> **Task requirements**: Please copy out the entries until you have copied the line that contains "[Instagram] (46, 652)", beginning with the first line.

##### Supplied information

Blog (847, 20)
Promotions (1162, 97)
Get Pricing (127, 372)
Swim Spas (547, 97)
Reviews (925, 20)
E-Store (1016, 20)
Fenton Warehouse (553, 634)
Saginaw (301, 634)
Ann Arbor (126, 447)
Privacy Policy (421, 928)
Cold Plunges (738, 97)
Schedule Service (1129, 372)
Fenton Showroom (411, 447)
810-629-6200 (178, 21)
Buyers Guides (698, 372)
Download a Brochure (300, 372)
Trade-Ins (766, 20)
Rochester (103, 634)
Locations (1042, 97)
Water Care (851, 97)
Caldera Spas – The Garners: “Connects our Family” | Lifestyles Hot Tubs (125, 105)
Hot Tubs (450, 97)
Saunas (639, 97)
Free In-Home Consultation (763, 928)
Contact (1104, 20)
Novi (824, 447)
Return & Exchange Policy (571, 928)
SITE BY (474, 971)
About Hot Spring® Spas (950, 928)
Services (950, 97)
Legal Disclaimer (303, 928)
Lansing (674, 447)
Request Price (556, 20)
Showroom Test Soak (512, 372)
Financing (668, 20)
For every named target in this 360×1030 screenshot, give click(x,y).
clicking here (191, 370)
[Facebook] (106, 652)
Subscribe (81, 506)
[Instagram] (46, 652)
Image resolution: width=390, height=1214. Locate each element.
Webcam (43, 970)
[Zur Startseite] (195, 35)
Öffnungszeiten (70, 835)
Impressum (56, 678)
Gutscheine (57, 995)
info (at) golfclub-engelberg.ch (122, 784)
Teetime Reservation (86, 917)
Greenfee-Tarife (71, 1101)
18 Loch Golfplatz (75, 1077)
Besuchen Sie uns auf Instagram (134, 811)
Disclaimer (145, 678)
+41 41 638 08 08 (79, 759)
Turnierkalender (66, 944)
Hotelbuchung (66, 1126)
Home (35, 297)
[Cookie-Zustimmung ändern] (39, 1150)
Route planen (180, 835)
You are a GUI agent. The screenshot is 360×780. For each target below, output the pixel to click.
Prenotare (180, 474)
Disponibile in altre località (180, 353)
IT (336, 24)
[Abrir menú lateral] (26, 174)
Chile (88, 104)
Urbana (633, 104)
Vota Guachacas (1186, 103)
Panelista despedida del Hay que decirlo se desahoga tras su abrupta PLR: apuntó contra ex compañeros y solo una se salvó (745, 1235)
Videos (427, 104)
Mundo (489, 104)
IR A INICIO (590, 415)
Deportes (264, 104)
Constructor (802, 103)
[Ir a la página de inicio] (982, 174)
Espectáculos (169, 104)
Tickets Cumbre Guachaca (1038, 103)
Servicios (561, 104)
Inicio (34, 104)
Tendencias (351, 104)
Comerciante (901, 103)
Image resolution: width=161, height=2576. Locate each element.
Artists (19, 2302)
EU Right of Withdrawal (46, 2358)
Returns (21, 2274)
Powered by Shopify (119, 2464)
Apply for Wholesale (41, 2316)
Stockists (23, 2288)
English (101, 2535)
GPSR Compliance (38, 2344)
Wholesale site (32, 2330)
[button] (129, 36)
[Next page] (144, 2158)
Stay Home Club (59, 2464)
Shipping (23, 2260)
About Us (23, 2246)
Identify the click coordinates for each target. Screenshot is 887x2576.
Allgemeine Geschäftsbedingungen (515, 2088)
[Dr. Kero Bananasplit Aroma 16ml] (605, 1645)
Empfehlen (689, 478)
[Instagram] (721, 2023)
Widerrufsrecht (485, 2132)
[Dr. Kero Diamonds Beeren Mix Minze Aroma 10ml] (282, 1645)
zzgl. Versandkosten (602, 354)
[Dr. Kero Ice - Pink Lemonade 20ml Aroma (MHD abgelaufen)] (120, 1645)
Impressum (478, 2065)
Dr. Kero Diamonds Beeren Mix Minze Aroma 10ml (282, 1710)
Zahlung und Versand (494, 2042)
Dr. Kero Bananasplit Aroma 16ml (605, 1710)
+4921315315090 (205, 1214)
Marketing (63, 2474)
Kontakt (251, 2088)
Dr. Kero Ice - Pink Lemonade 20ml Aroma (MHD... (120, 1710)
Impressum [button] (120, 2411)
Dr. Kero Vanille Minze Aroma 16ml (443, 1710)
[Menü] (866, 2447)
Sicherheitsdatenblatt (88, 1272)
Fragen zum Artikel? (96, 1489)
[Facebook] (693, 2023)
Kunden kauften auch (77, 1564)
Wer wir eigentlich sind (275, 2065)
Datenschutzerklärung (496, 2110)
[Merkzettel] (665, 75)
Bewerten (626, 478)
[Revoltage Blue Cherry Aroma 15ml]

##########

> **Solution for this task**:
Blog (847, 20)
Promotions (1162, 97)
Get Pricing (127, 372)
Swim Spas (547, 97)
Reviews (925, 20)
E-Store (1016, 20)
Fenton Warehouse (553, 634)
Saginaw (301, 634)
Ann Arbor (126, 447)
Privacy Policy (421, 928)
Cold Plunges (738, 97)
Schedule Service (1129, 372)
Fenton Showroom (411, 447)
810-629-6200 (178, 21)
Buyers Guides (698, 372)
Download a Brochure (300, 372)
Trade-Ins (766, 20)
Rochester (103, 634)
Locations (1042, 97)
Water Care (851, 97)
Caldera Spas – The Garners: “Connects our Family” | Lifestyles Hot Tubs (125, 105)
Hot Tubs (450, 97)
Saunas (639, 97)
Free In-Home Consultation (763, 928)
Contact (1104, 20)
Novi (824, 447)
Return & Exchange Policy (571, 928)
SITE BY (474, 971)
About Hot Spring® Spas (950, 928)
Services (950, 97)
Legal Disclaimer (303, 928)
Lansing (674, 447)
Request Price (556, 20)
Showroom Test Soak (512, 372)
Financing (668, 20)
For every named target in this 360×1030 screenshot, give click(x,y).
clicking here (191, 370)
[Facebook] (106, 652)
Subscribe (81, 506)
[Instagram] (46, 652)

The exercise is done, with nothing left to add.